Гегемония – одно из тех редких слов, которые широко используются в литературе по международным отношениям и политологии, но при этом среди исследователей нет согласия относительно их точного значения. В первом полноценном историческом исследовании понятия «гегемония» известный британский историк Перри Андерсон прослеживает его истоки в Древней Греции, его повторное открытие во время волнений 1848–1849 годов в Германии, а затем причудливую судьбу в революционной России, фашистской Италии, Америке времен холодной войны, тэтчеровской Британии, пост-колониальной Индии, феодальной Японии, маоистском Китае вплоть до мира Меркель, Мэй, Буша и Обамы. В формате a4.pdf сохранен издательский макет.
Приведённый ознакомительный фрагмент книги Перипетии гегемонии предоставлен нашим книжным партнёром — компанией ЛитРес.
Купить и скачать полную версию книги в форматах FB2, ePub, MOBI, TXT, HTML, RTF и других
1. Начала
Исторически термин «гегемония» восходит, конечно, к греческому глаголу, обозначающему «вести» или «направлять» и встречающемуся уже у Гомера. Как абстрактное существительное hēgemonia впервые появляется у Геродота, у которого она обозначает руководство союзом городов-государств ради достижения общей военной цели, то есть почетное положение, которое в период сопротивления персидскому вторжению в Грецию занимала Спарта. Она была связана с идеей лиги, члены которой в принципе равны, но могут выдвинуть одного из членов союза, чтобы он руководил ими в общем деле. С самого начала «гегемония» сосуществовала с другим термином, обозначающим правление в более общем смысле — arkhē. Как соотносились эти понятия? В знаменитом отрывке из «Истории Греции», в котором обсуждается Делосский союз V века до н. э., во главе которого стояли Афины, выдающийся либеральный историк Грот, близкий к Джону Стюарту Миллю, утверждал, что hēgemonia означала лидерство, основанное на «присоединении или согласии» без принуждения, тогда как arkhē предполагало «высший авторитет или же принуждающее достоинство» владычества, вызывающего, в отличие от гегемонии, всего лишь «покорность». Фукидид провел строгое различие между ними, раскритиковав переход Афин от hēgemonia к arkhē, в котором он видел фатальную причину Пелопонесской войны [55; p. 395–397]. С этим мнением соглашается последний из современных исследователей, изучавших эти свидетельства античности. Концепции гегемонии и власти вступили в «смертельную схватку». Сила — вот «то, что составляет различие» [193, p. 74, 31].

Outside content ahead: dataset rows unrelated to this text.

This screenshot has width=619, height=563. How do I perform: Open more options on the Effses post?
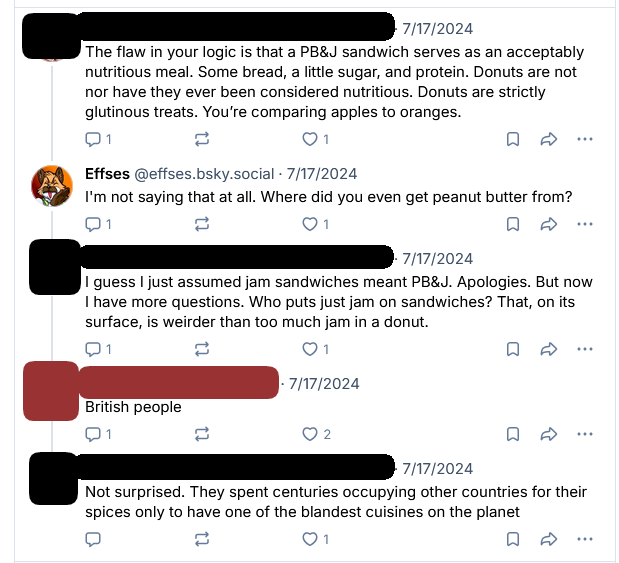coord(584,224)
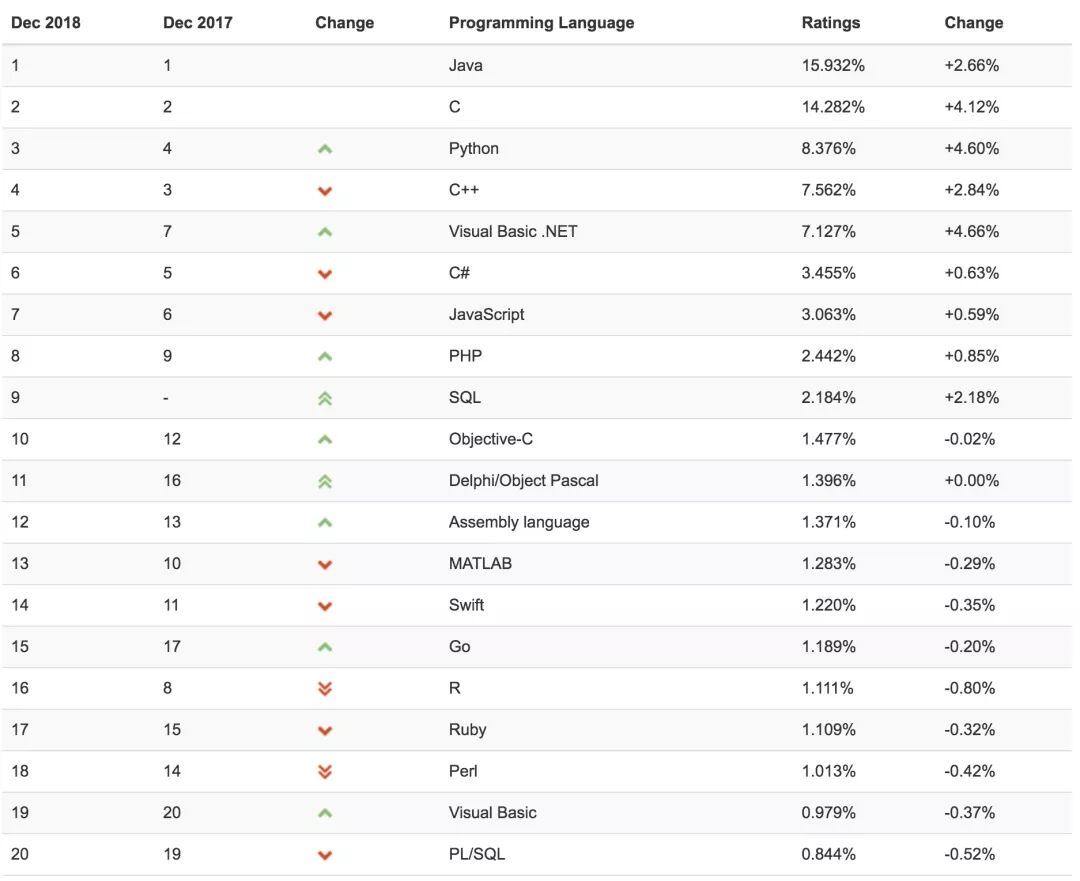Click the double red down arrow for Perl
This screenshot has height=881, width=1080.
click(325, 771)
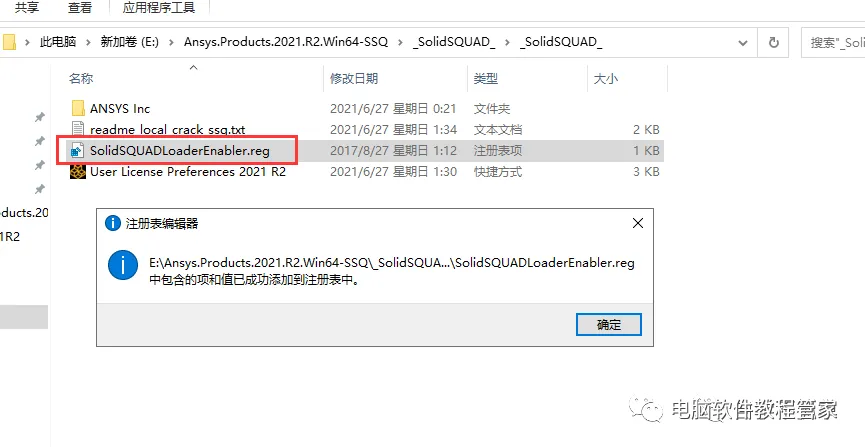The image size is (865, 447).
Task: Navigate to Ansys.Products.2021.R2.Win64-SSQ in the breadcrumb
Action: [x=286, y=42]
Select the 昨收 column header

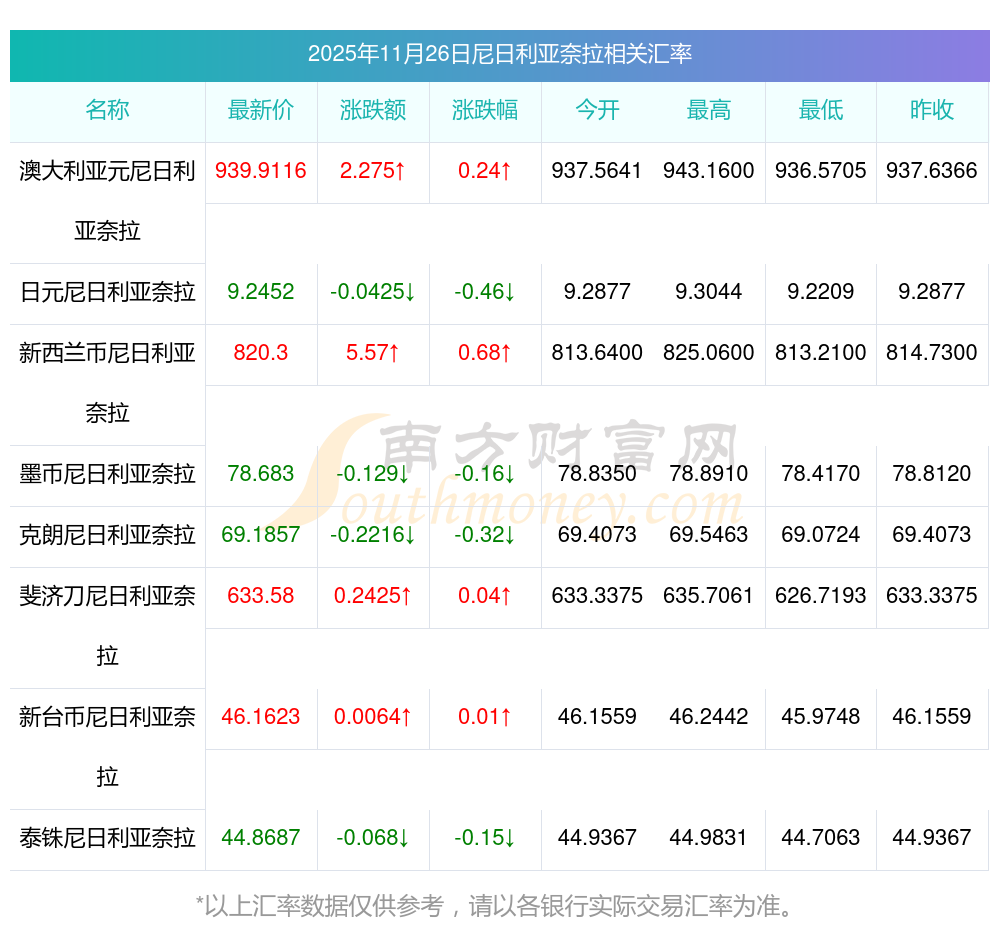pyautogui.click(x=932, y=110)

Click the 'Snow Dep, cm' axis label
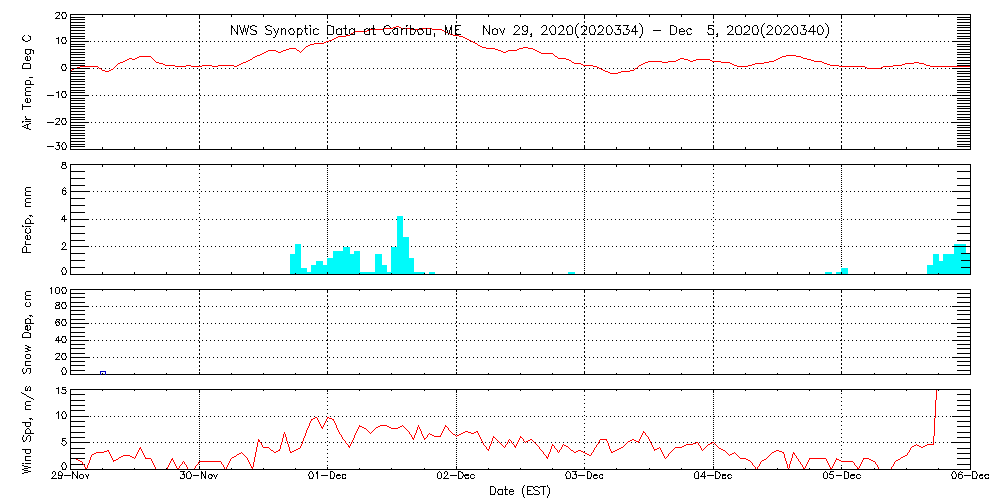27,333
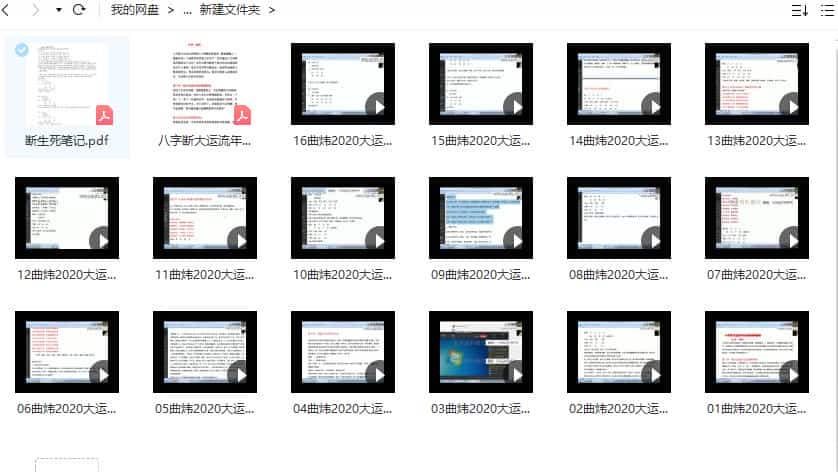Click the forward navigation arrow
Screen dimensions: 838x472
point(36,10)
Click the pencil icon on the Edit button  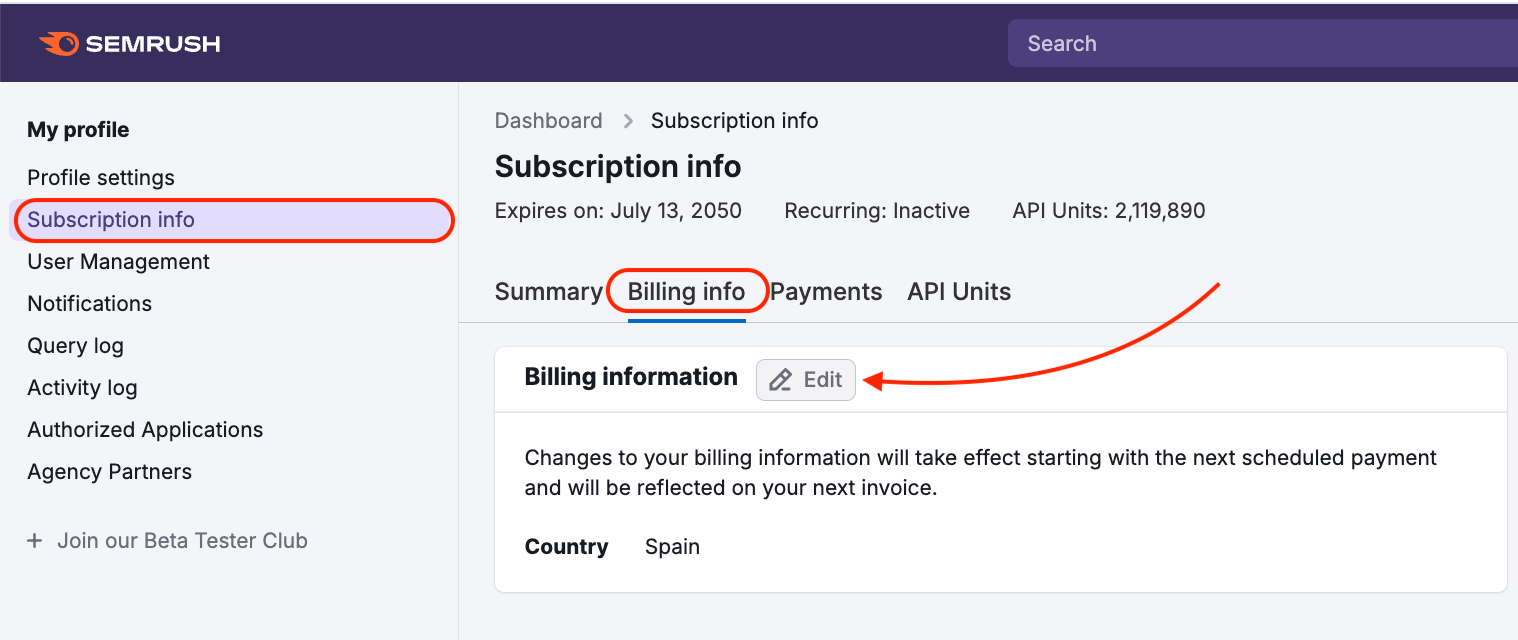[x=781, y=380]
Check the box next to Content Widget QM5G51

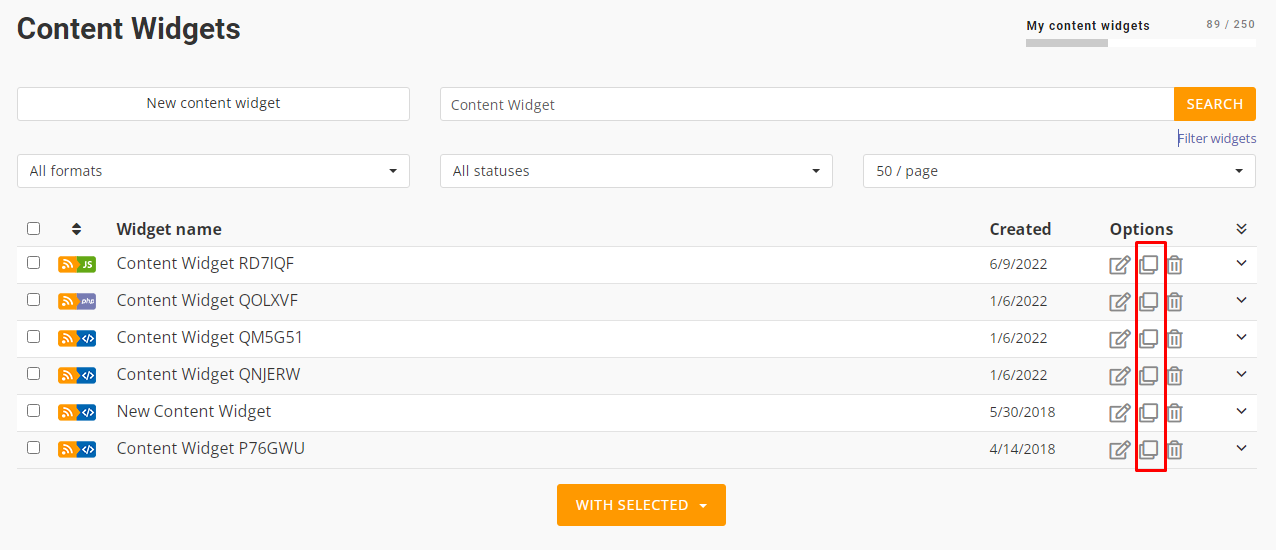point(34,337)
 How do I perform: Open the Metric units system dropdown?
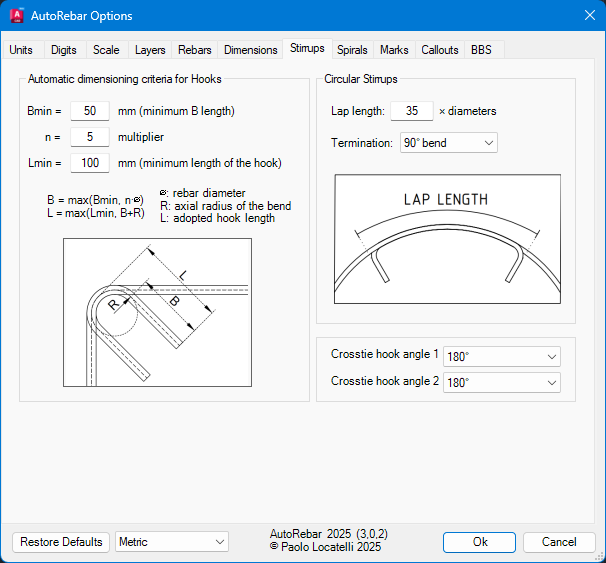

Каким бы принципиальным ни было это противопоставление, современникам оно, однако, оставалось чуждым. У Геродота и Ксенофона hēgemonia и arkhē используются едва ли не как синонимы. Возможно, Фукидид был щепетильнее? Абзац, на который опирался Грот, открывается первым термином, а заканчивается вторым, прочерчивая линию развития, которая не предполагает их противопоставления[1].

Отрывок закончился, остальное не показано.